Chaque année dans le monde, près de 5 millions de personnes meurent d'un accident vasculaire cérébral (AVC) tandis que 15 millions sont victimes d’une attaque non fatale. Et parmi elles, 60% s’en sortent avec des troubles de la vue. Car quand une crise a lieu dans le cortex visuel primaire, qui enregistre les informations visuelles, le manque d’oxygénation sanguine endommage les neurones actifs de cette zone. Et grâce à une étude américaine parue le 27 février dans le journal Proceedings of the Royal Society B, on en sait aujourd’hui beaucoup plus sur les mécanismes à l’œuvre dans l’endommagement de la vision lors d’un AVC.
Dans cette étude, les chercheurs de l'Université de Rochester ont suivi 15 personnes soignées dans des hôpitaux américains pour des problèmes de vue suite à une attaque. Ils ont les ont soumises à des tests de vision et leur ont fait passer des scanners pour calculer leur activité cérébrale ainsi qu’un examen pour étudier leurs cellules ganglionnaires de la rétine.
Ils ont ainsi découvert que la santé et la survie de ces dernières dépendaient très fortement de l’activité dans la zone visuelle primaire associée. Par conséquent, les cellules rétiniennes connectées aux zones inactives du cerveau seraient atrophiées lors d’une attaque. L’équipe a cependant remarqué que quelques cellules rétiniennes des yeux des participants restaient en bonne santé et fonctionnelles, même après que la personne a perdu la vue dans cette partie de l’œil.
Exploiter la plasticité du cerveau pour un retour de la vue
Ainsi, ces cellules en bonne santé restent connectées à des cellules complètement actives dans le cortex visuel. Toutefois, les neurones échouent à interpréter correctement l’information visuelle qu’elles reçoivent des cellules ganglionnaires de la rétine. C’est pourquoi, le stimuli ne se traduit plus correctement, explique l’étude.
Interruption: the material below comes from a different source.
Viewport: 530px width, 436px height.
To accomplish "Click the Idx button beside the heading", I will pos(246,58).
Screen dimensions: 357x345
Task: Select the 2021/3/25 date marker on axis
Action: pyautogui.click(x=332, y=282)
"Alors qu’une attaque pourrait avoir endommagé la transmission des informations du centre visuel du cerveau à des zones plus importantes, ces découvertes prouvent que quand le centre visuel primaire du cerveau est intact et actif, les approches cliniques qui exploitent la plasticité du cerveau peuvent conduire à un retour de la vision", note donc le Dr. Bogachan Sahin, Ph.D., professeur assistant à l’Université Rochester qui a participé à l’étude.
"Ces résultats orientent vers un traitement qui impliquerait un test de champ de la vision et un examen oculaire pour identifier la discordance entre le déficit visuel et la dégénération des cellules ganglionnaires rétiniennes", explique quant à elle l’auteur principal de cette étude, le Dr. Colleen Schneider. "Cela pourrait identifier les zones de la vue avec des connexions intactes entre le cerveau et les yeux et cette information pourrait être utilisée pour mettre au point des thérapies d’entraînement à la vue aux régions abîmées qui ont le plus de chances d’être réparées", poursuit-elle.
Recâbler correctement les connexions abîmées
"En comprenant mieux quelles connections entre les yeux et le cerveau sont encore intactes après une attaque, nous pouvons commencer à explorer plus de thérapies pour encourager la neuroplasticité avec pour objectif final de redonner plus de vision aux patients", conclut le Docteur Brad Mahon, qui a mené l’étude.
A terme, les chercheurs espèrent donc que leur découverte permettra aux spécialistes de peaufiner des approches thérapeutiques ou de développer de meilleures stratégies pour stimuler les connexions cerveau-yeux abîmées à se "recâbler" correctement.
En matière de recherches sur les troubles de la vue après un AVC, l’Université de Rochester est une institution. En 2016, ses scientifiques ont créé une nouvelle forme de rééducation cérébrale post-AVC, sous la forme d'un programme informatique de stimulation visuelle, pour les personnes atteintes de cécité dite corticale (une atteinte de la perception visuelle due à une lésion dans le cortex visuel primaire), pour stimuler et régénérer cette partie du cerveau. Ainsi, chaque patient est soumis à des projections alternant points et stries lumineux dans sa "zone aveugle". D’après l’étude parue en 2017 dans la revue Neurology, si au début les participants devinaient ce qu’ils étaient sensés voir, au fil des séances (le programme dure au moins trois mois), ils sont parvenus à voir suffisamment pour répondre correctement à 80% du test, soit le même score que les personnes ayant une vision normale. En moyenne, au terme de l’expérience, les patients avaient récupéré 108 degrés de vision.